Посмотрите внимательно на его песни. Даже если оставить в стороне такие откровенно “символистско-сюрреалистические” опусы, как “Порвали парус” или “Вариации на цыганские темы” (“Шел я, брел я, наступал то с пятки, то с носка…”), то в любом взятом наугад стихотворении Владимира Семеновича можно найти такие пассажи, как “деревянные костюмы” (гробы), “ткнулся лицом в стекло” (убит), “покатилась вторая звезда вам на погоны” (а до этого “прямо под сердце”!), поэты “режут в кровь свои босые души”, возрастная символика смерти (“на этом рубеже легли и Байрон, и Рембо” — кстати, “на рубеже” как на линии обороны, тоже характерно) и т.д. Символика присутствует и в характерном для Высоцкого резком противопоставлении образных сфер — романтическо-”гумилевской” (горы, море, пираты, война, вообще всяческий экстрим) и сниженной, вполне в духе М. Зощенко или В. Ерофеева (вся уголовно-люмпенская тематика). Наконец, насквозь символичны объекты, выбираемые поэтом в качестве аллюзий: в частности, перенесение в пространстве, времени, в социокультурной принадлежности, придание черт человеческой психологии животным (волки) или неодушевленным объектам (“Як”-истребитель”, “Песня микрофона”), а иногда и наоборот (“мы рвемся к причалам заместо торпед!”)
Все это добавляет новые краски в палитру сложности и многозначности восприятия творчества Высоцкого и заставляет снова вспоминать то, с чего мы и начали этот разговор: наследие мятежного барда, при всей его популярности, отнюдь не элементарно и обладает многими чертами, роднящими его с рядом течений и стилистик, характерных для европейского искусства конца XX века.

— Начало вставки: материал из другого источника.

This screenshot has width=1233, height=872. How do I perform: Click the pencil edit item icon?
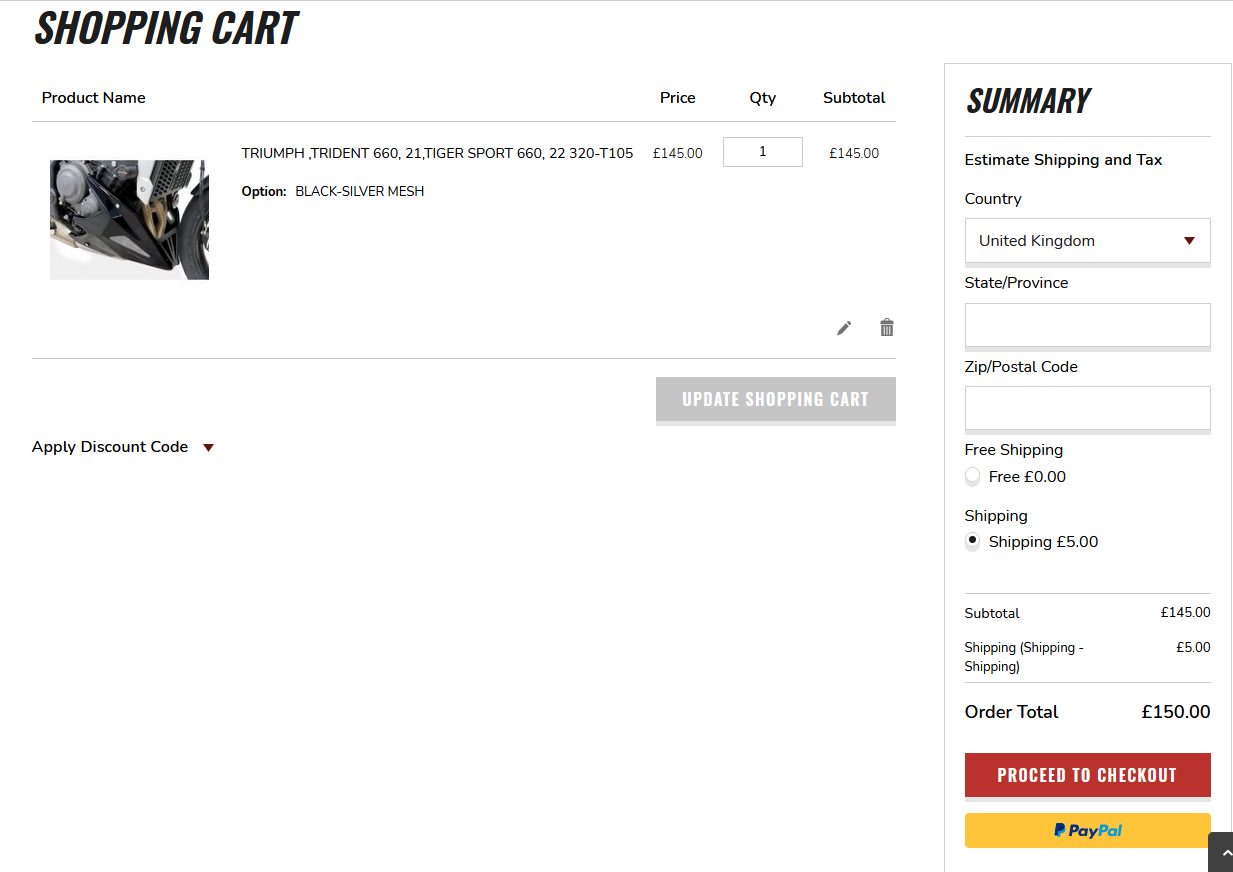pos(844,328)
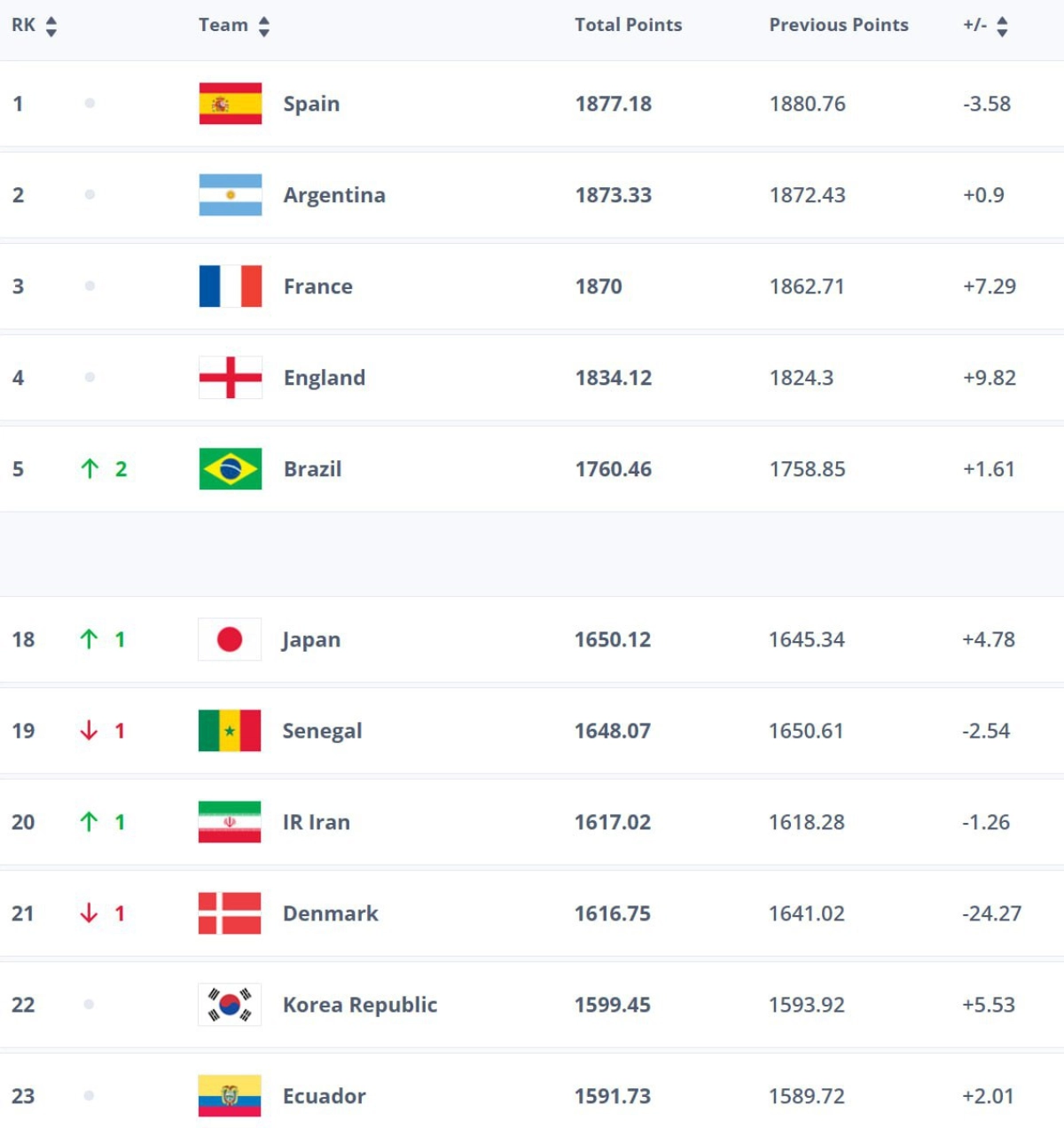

О “музыкальной составляющей” в творчестве Высоцкого
Разговор о музыкальной стороне наследия Владимира Семеновича Высоцкого — самый трудный. При кажущейся простоте и даже элементарности предмета разговора “подводных камней” здесь более чем предостаточно. И не случайно, что если по части поэтической Высоцкий, что называется, “разложен по полочкам” и “заложен в компьютер”, то о Высоцком-музыканте не написано практически ничего (в самом буквальном смысле слова). И это при том в глаза бьющем факте, что Высоцкий никогда не был “чистым” поэтом, что он не декламировал, а всегда пел свои сочинения — пел и исполнял песни собственного написания.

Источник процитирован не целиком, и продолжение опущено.